China urged to release Uighur activist allegedly tortured in prison


Ablikim Abdiriyim is the son of prominent Uighur activist Rebiya Kadeer    Ablikim Abdiriyim is the son of prominent Uighur activist Rebiya Kadeer    © UHRP
Amnesty International renews its call on the Chinese authorities to release an ethnic Uighur prisoner of conscience jailed on separatism charges after his family reported that he is being tortured in a Xinjiang prison.

Ablikim Abdiriyim, the son of prominent Uighur activist Rebiya Kadeer, told relatives visiting him last week that he has been held in solitary confinement since 3 November after witnessing an incident that prison authorities wanted to keep quiet. His health has since deteriorated sharply.

The news comes exactly a year after 20 Uighur asylum-seekers were forcibly deported to China from Cambodia. China has not made public the whereabouts of the group, which included two children, since they were seized on 19 December 2009.

“The alleged torture of Ablikim Abdiriyim is the latest example of  systematic human rights abuses suffered by China’s Uighur population at the hands of the Chinese authorities,” said Catherine Baber, Asia-Pacific deputy director at Amnesty International.

The Chinese authorities must investigate allegations that Ablikim Abdiriyim has been tortured and make sure he has access to medical help for any injuries he may have suffered.”

Ablikim Abdiriyim was sentenced to nine years in prison for “instigating and engaging in secessionist activities” in April 2007.

Despite Chinese state media claiming his trial was fair, Abdiriyim’s family says he was not given the right to legal representation of his choice and his “confession” was likely to have been made under torture.

Ablikim Abduriyim’s relatives visited him in prison on 13 December and he told them he had been tortured. He said he was also transferred to solitary confinement after refusing to sign a document denying that he had witnessed a controversial incident in the prison.

Ablikim Abdiriyim was detained in June 2006. His mother is Rebiya Kadeer, a prominent Uighur businesswoman and activist whose family has been targeted by the authorities since she was detained as a prisoner of conscience in 1999.

This intensified after she was released on medical parole on 17 March 2005 and left China for the USA. 

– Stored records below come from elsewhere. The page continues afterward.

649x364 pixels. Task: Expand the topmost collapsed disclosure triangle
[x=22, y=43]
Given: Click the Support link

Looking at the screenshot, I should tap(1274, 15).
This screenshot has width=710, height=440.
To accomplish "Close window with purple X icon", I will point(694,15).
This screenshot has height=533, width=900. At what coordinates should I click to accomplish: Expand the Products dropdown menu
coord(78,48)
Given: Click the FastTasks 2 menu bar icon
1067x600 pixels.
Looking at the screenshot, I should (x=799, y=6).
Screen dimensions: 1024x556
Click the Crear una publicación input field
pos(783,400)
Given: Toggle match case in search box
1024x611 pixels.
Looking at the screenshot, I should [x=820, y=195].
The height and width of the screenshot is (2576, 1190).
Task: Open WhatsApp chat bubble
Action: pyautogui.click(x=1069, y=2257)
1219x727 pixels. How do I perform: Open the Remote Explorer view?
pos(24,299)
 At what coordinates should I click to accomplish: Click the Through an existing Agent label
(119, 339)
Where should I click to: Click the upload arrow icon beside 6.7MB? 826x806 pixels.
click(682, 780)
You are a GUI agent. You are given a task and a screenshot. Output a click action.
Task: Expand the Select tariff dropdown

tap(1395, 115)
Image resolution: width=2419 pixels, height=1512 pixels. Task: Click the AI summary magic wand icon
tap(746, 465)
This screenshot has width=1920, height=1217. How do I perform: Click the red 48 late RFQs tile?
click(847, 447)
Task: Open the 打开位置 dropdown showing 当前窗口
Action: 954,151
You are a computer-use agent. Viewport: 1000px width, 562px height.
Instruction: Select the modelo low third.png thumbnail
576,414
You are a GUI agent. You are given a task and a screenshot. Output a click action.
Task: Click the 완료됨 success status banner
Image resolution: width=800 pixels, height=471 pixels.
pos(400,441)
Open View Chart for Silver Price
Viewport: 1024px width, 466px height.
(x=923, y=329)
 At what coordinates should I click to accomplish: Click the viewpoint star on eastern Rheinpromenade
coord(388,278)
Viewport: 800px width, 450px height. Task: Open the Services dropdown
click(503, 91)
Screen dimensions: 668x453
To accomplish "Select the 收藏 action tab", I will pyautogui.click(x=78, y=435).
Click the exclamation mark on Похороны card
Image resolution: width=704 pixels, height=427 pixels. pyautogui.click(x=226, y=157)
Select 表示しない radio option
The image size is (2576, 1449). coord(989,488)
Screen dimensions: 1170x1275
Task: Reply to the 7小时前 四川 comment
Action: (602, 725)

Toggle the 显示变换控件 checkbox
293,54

On 27 November 2006, the day after Rebiya Kadeer was elected president of the World Uyghur Congress (WUC), a court sentenced two of her sons, Alim Abdiriyim and Kahar Abdiriyim, to fines amounting to millions of US dollars, and Alim to seven years’ imprisonment on charges of tax evasion.

The torture of Ablikim Abdiriyim appears to be the latest example of the unacceptable persecution against Rebiya Kadeer’s family,” said Catherine Baber.
Amnesty International has also called on China to account for the whereabouts of 20 Uighur asylum-seekers deported to China from Cambodia a year ago.

Nineteen of the individuals fled to Cambodia from China’s Xinjiang Uighur Autonomous Region in the wake of riots in the city of Urumqi of July 2009, fearing persecution by the Chinese authorities. 

The UN Refugee Agency, UNHCR, was in the process of reviewing their applications for refugee status when Cambodia succumbed to pressure from the Chinese government to deport the individuals.

The deportations attracted international condemnation as there were fears the group would suffer serious human rights violations on their return.

“We condemn the lack of transparency surrounding the cases of these individuals and urge the Chinese government to tell the world what happened to them,” said Catherine Baber.